§ **RECORDS FOR THE TASK**:
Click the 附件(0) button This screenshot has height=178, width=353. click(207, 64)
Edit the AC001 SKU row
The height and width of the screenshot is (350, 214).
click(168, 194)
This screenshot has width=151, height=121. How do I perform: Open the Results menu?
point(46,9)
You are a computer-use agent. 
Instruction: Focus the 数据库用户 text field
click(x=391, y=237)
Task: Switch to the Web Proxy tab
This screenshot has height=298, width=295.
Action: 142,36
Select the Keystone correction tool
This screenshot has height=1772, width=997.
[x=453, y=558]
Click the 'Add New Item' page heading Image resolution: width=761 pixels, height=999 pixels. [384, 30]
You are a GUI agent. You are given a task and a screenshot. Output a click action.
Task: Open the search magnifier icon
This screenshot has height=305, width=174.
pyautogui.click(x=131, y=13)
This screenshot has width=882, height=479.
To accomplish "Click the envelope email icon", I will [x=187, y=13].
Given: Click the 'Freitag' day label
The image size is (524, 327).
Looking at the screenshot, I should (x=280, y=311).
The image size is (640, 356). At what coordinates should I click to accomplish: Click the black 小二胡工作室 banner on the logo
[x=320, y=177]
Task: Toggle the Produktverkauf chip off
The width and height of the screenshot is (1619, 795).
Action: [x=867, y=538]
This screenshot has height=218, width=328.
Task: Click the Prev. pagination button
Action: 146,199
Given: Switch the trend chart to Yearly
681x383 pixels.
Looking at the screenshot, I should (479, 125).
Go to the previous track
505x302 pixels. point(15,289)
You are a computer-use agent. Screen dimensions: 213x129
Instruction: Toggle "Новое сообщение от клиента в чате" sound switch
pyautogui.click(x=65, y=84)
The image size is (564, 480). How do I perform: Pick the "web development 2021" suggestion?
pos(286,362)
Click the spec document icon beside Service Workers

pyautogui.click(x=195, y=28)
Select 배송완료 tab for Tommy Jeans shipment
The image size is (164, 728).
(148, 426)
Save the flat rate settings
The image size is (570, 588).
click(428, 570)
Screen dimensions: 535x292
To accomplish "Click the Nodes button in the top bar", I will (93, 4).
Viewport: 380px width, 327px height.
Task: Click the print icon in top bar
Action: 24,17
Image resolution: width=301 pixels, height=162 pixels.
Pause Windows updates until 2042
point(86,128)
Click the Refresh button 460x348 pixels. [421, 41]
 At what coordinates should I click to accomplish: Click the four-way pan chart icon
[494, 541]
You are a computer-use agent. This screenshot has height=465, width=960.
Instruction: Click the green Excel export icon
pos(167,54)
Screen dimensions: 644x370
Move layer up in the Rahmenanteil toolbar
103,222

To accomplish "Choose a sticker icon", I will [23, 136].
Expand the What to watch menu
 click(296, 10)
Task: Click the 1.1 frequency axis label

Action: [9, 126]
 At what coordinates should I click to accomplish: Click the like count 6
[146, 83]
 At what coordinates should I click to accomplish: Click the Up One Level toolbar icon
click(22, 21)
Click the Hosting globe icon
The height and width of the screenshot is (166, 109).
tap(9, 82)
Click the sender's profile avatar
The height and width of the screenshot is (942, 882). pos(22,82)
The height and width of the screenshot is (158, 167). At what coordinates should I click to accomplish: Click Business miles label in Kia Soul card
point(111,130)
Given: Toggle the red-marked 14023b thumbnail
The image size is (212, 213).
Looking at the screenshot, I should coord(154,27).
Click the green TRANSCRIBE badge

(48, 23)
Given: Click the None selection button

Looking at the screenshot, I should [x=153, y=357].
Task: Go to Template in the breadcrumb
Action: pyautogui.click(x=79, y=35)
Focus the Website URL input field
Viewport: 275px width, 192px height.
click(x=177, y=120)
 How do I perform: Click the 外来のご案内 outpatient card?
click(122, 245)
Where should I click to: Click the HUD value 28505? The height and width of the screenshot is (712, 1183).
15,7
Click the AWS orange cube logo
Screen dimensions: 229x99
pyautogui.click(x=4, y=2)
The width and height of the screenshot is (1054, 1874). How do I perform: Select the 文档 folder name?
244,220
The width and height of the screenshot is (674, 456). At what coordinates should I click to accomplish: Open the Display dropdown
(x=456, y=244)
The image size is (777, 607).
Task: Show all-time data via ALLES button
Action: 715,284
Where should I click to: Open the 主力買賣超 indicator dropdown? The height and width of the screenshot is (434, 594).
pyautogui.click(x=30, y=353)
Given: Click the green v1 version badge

§ **HOW TO COMPLETE THIS TASK**: Each line of the data that holds the word "agent" should be copied.

§ **OUTPUT FOR THIS TASK**:
You are a computer-use agent. 
You are a GUI agent. You are given a task and a screenshot. Output a click action.
You are a computer-use agent. Screen dimensions: 213x129
You are a computer-use agent. This screenshot has height=465, width=960.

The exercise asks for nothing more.